383 00:50:49.030 00:50:49.640 Uttam Kumaran: Okay.

384 00:50:50.120 00:50:50.870 Uttam Kumaran: Great.

385 00:50:52.040 00:50:53.070 Uttam Kumaran: I think that’s it.

386 00:50:53.310 00:50:54.480 Uttam Kumaran: Anything else?

387 00:50:55.370 00:50:56.260 Jason Wu: No.

388 00:50:56.260 00:50:57.260 Awaish Kumar: This… I…

389 00:50:58.040 00:51:08.840 Awaish Kumar: I just would love to ask about, like, I wanted to connect Omni with Snowflake for the version control thing, and I don’t have access to create, like, add deploy keys and…

390 00:51:09.100 00:51:18.269 Awaish Kumar: stuff like that in the GitHub repo. So, like, I might send you some keys, and maybe someone can help me with adding those to the GitHub repo.

391 00:51:19.370 00:51:20.279 Jason Wu: Okay, yeah.

392 00:51:20.770 00:51:26.999 Andy Weist: If it’s easier, we can grant you the right permissions to the GitHub repo, at least temporarily.

393 00:51:27.200 00:51:28.170 Andy Weist: Probably.

394 00:51:29.070 00:51:29.430 Awaish Kumar: Yeah.

395 00:51:29.430 00:51:33.840 Andy Weist: I feel like that’s easier than back and forth. I’ll take a look at the permissions.

396 00:51:33.970 00:51:36.540 Andy Weist: Steve, Jason, as long as that’s cool with you guys.

397 00:51:36.820 00:51:41.120 Jason Wu: Yeah, that’s cool with me, I was gonna say, if not, then you could always just send him via, like, a…

398 00:51:41.230 00:51:43.320 Jason Wu: 1Password, secure, notice.

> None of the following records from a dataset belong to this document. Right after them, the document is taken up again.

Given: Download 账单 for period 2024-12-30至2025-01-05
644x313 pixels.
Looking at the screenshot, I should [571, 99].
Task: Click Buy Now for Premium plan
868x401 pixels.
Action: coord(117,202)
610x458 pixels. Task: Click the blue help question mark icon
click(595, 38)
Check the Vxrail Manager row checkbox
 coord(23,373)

399 00:51:43.320 00:51:44.060 Andy Weist: Yeah.

400 00:51:44.320 00:51:46.689 Andy Weist: It’s probably quicker to just grant you access.

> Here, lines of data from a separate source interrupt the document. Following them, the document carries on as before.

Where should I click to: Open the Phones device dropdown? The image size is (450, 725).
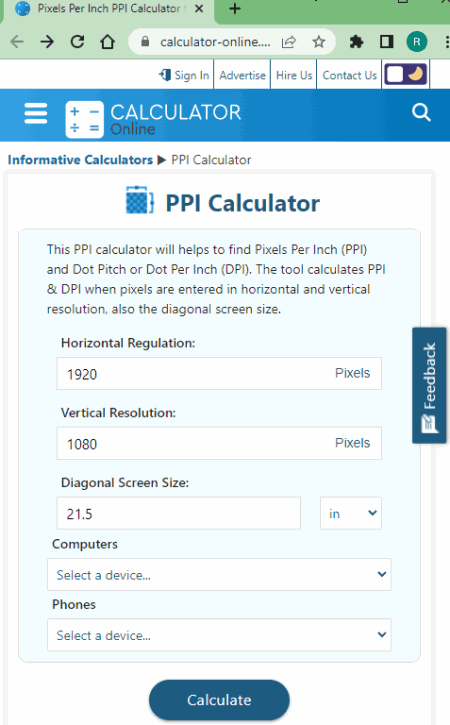[219, 635]
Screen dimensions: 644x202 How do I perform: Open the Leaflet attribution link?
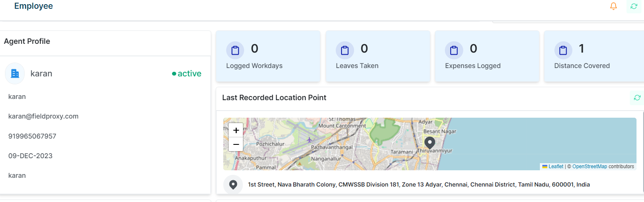click(x=556, y=167)
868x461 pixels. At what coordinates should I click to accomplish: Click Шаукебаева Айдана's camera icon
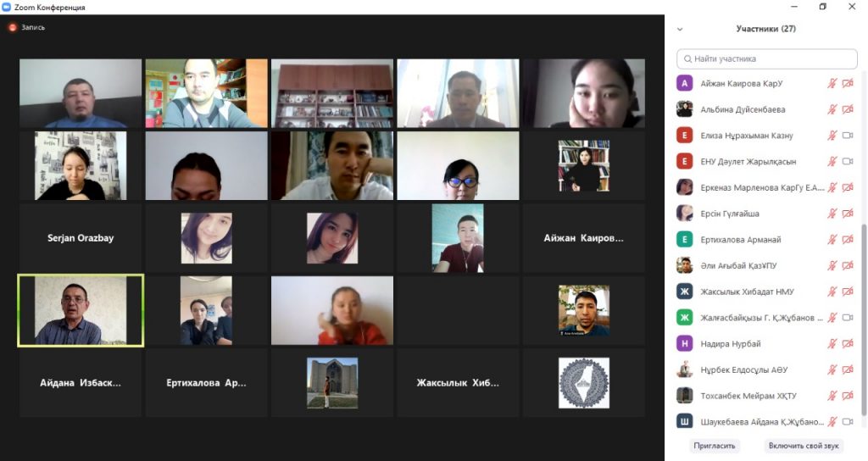[848, 421]
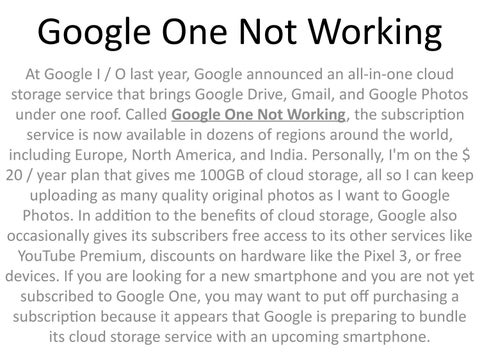Click the words 'benefits of cloud storage'
Viewport: 480px width, 360px height.
(x=286, y=216)
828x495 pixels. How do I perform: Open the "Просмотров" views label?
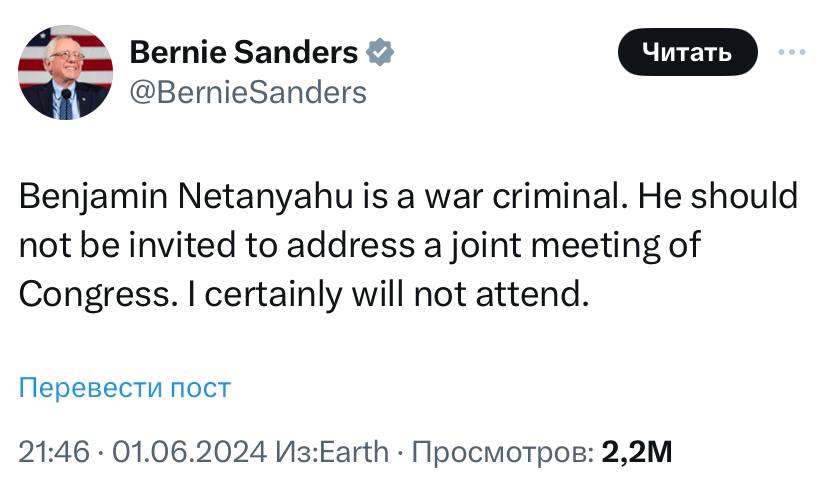pyautogui.click(x=500, y=452)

401 00:51:47.910 00:51:50.170 Andy Weist: I’ll look at that. We’ll follow up async.

402 00:51:50.310 00:51:50.850 Uttam Kumaran: Okay.

403 00:51:51.010 00:51:52.130 Awaish Kumar: Alright, thank you.

404 00:51:53.590 00:51:54.180 Uttam Kumaran: Okay.

405 00:51:54.480 00:51:56.339 Uttam Kumaran: Thank you, everyone. Appreciate it.

406 00:51:57.200 00:51:58.700 Jason Wu: Thanks, Jim. See ya.

407 00:51:58.700 00:52:00.220 Uttam Kumaran: Talk to you soon. Bye.